FIG. 2 shows deposits on the inner surface of the bottom after use of a conventional immersion nozzle.

FIG. 3 is an explanatory diagram of a water model test of a conventional immersion nozzle.

FIG. 4 is a diagram showing an example of a conventional immersion nozzle having left and right discharge holes at the bottom and a slit at the bottom.

[Explanation of symbols]

1: molten metal in mold, 2: immersion nozzle, 3: right discharge hole, 4: left discharge hole, 5: slit, 6: molten metal flow from discharge hole, 7: molten metal in immersion nozzle, 8: from slit Downflow, 9: Meniscus of molten metal in mold, 1
0: stagnant swirl, 11: strong water flow towards the slit, 12: deposit at the bottom of the immersion nozzle.

Claims (3)

[Claims] A left discharge hole and a right discharge hole are disposed symmetrically at a lower portion of a cylindrical side wall having a bottom, and one end is provided at a bottom at a right discharge hole and the other end is provided at a left discharge hole. In the immersion nozzle for continuous casting in which a single slit is reached, the shape of the inner surface of the bottom reaching the side wall from the slit, the line where the vertical surface perpendicular to the slit and the inner surface of the bottom intersect, starting from the slit A straight line that rises at a slope of 30 ° from the horizontal and a straight line that slopes 30 ° or more and reaches the inner surface of the side wall at the same height as the discharge hole starting from the slit, or a curve that bulges obliquely downward.

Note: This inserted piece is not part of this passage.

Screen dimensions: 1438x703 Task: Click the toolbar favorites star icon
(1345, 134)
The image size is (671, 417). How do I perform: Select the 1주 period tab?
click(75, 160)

An immersion nozzle for continuous casting, characterized by the shape of the bottom inner surface. 2. A continuous casting method for steel, comprising casting using the immersion nozzle for continuous casting according to claim 1. 3. A continuous casting method for steel using the immersion nozzle for continuous casting according to claim 1, wherein the casting is performed while blowing an inert gas into molten steel in the immersion nozzle.